__PASSAGE PROVIDED__.
---+---

This gives us a nice way to explore the general shape of our data, but we still lose information about the individual data values, just like with the histogram. Occasionally, we want that extra information. Enter the stem and leaf plot. A stem and leaf plot is a cousin of the dot plot. It also gives us information about data and their frequencies by stacking objects on top of each other. However, stem and leaf plots use values from the raw data instead of dots.

So we'll turn our olive oil dot plot into a stem and leaf plot. And no, I'm not going to explain my olive oil fixation. First, we need to split each data value into a stem and leaf. Stems are related to the "bins" or bars in our histogram or dot plot. Take our dot plot for example. Each stack of dots might represent a range of five ounces, from zero to four ounces, five to nine ounces, all the way up to a bar with all the data in the eighty to eighty-four ounce range. The stem for a bin of data is the digits that all the values in the bin have in common. For the ten to fourteen ounce range, each value has a one at the beginning of the number, so the stem is one. For the eighty to eighty-four ounce range, the data all have an eight at the beginning, so the stem would be eight. We can have larger stems too. If the data went all the way up to two thousand six ounces, we could have a stem of two-zero-zero, but that's probably too much for our olive oil example.

Now that we have all of our stems, we can add the leaves. Each stem, like in a real plant, can have multiple leaves. They're stacked on top of each other, so that the height of the stack shows you how frequently data appear in that bin, just like a dot plot. The actual leaf is the rest of the digits that are not in the stem. If one of our data points is thirteen, and the stem for that range is one, that takes care of the one, so the leaf is three. Leaves appear in numerical order, from the stem out. So leaves that are smaller digits are closer to the stem.

From a distance, stem and leaf plots look a lot like a dot plot or histogram. If you squint your eyes, the leaves almost look like bars or dots. Unsquinting them will allow you to see even more information than a histogram or a dot plot will tell you. You get to see what the individual values are, and how they're spread out within a bar. Stem and leaf plots are usually flipped on their sides, so the stems are listed vertically and the leaves extend horizontally. Here's a stem and leaf plot with the number of pieces of gum each of your extended family members has chewed in the last month.

---+---

__INFORMATION SHOWN__.
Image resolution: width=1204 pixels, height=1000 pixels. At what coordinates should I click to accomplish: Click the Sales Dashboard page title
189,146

---+---

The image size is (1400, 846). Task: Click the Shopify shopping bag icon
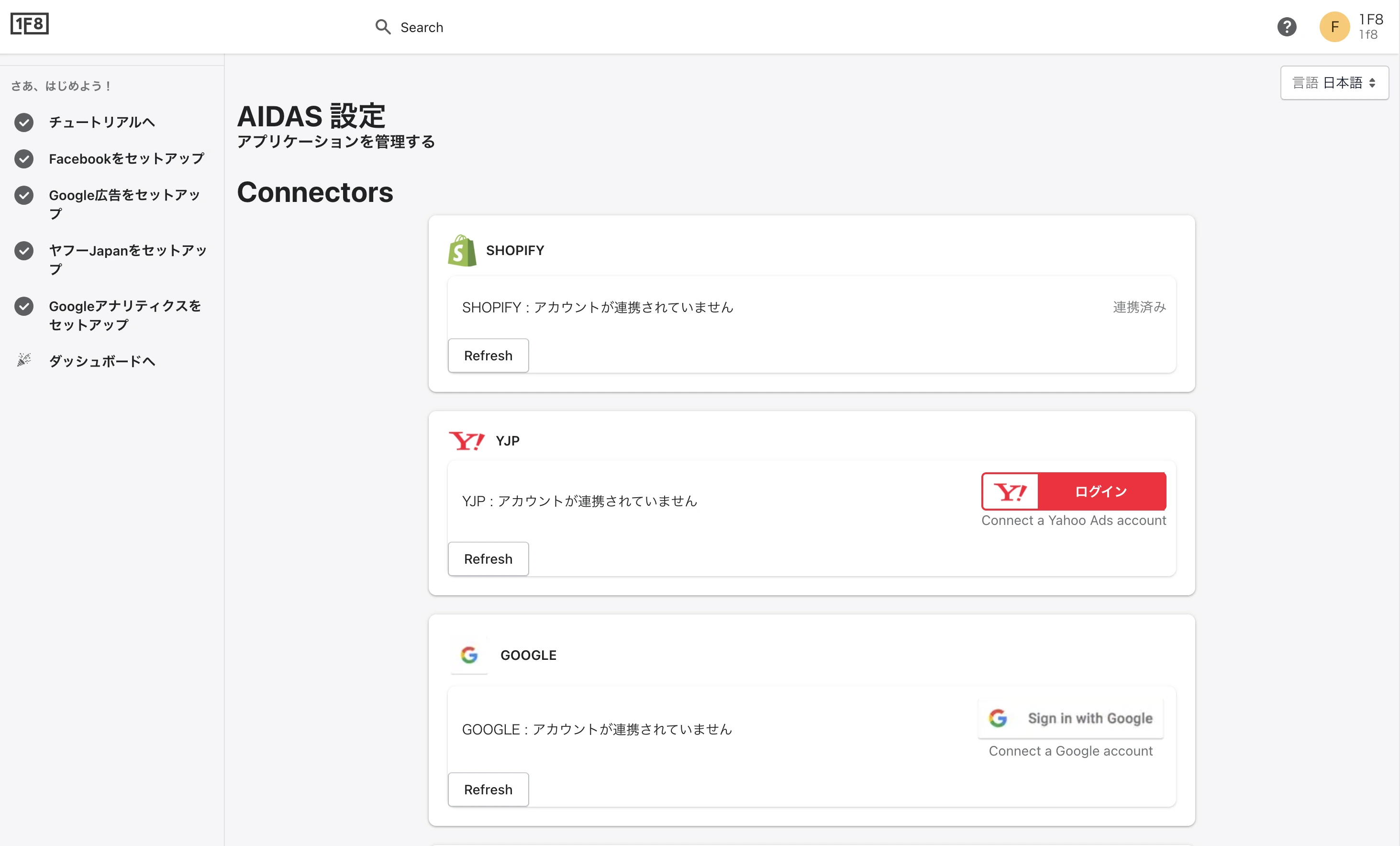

---+---

__WRITTEN TASK__.
For each statement, say whether the stem and leaf plot passage agrees with it, answering yes or no and quoting the words of the passage that decide it. (a) Leaves with smaller digits sit closer to the stem. (b) Stem and leaf plots usually list the stems horizontally, with the leaves extending vertically. (c) For the ten to fourteen ounce range, the stem is one. The records have no connection to the passage on stem and leaf plots.

__FINAL RESULT__.
(a) Yes: "So leaves that are smaller digits are closer to the stem."
(b) No: "Stem and leaf plots are usually flipped on their sides, so the stems are listed vertically and the leaves extend horizontally."
(c) Yes: "For the ten to fourteen ounce range, each value has a one at the beginning of the number, so the stem is one."